WORK REQUIRED
Can you update the records below by replacing "Undo arrow icon" with "Redo arrow icon" and leaving everything else unchanged? Leave the pictures out of your answer.

Word and element locating records:

--- BEGIN ---

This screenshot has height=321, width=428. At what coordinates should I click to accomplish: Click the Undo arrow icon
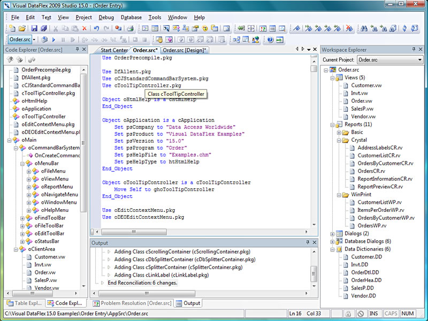coord(96,28)
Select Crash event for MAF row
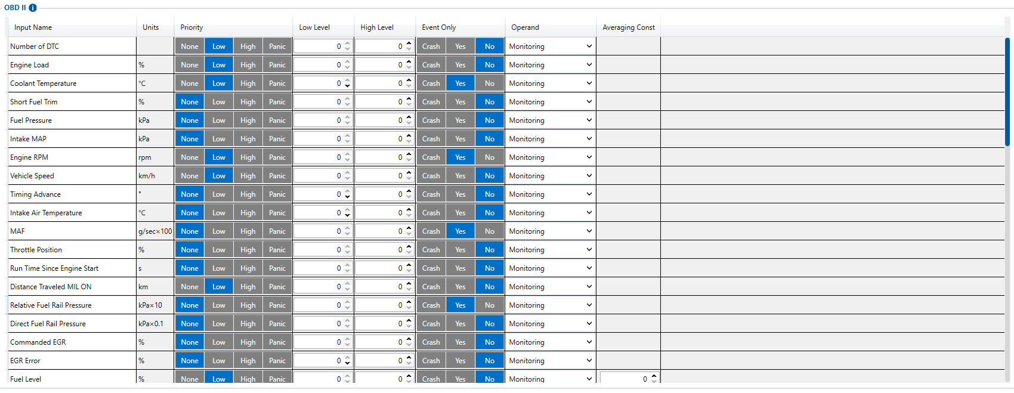 431,231
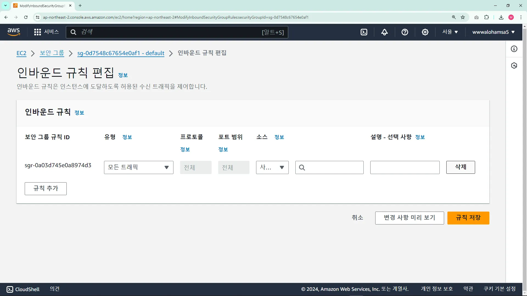Open the info panel icon on right sidebar
Screen dimensions: 527x296
pyautogui.click(x=514, y=49)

--- END ---

FINISHED ANSWER
This screenshot has height=321, width=428. At what coordinates should I click to accomplish: Click the Redo arrow icon
coord(96,28)
Select Crash event for MAF row
 431,231
Open the info panel icon on right sidebar
Screen dimensions: 527x296
pyautogui.click(x=514, y=49)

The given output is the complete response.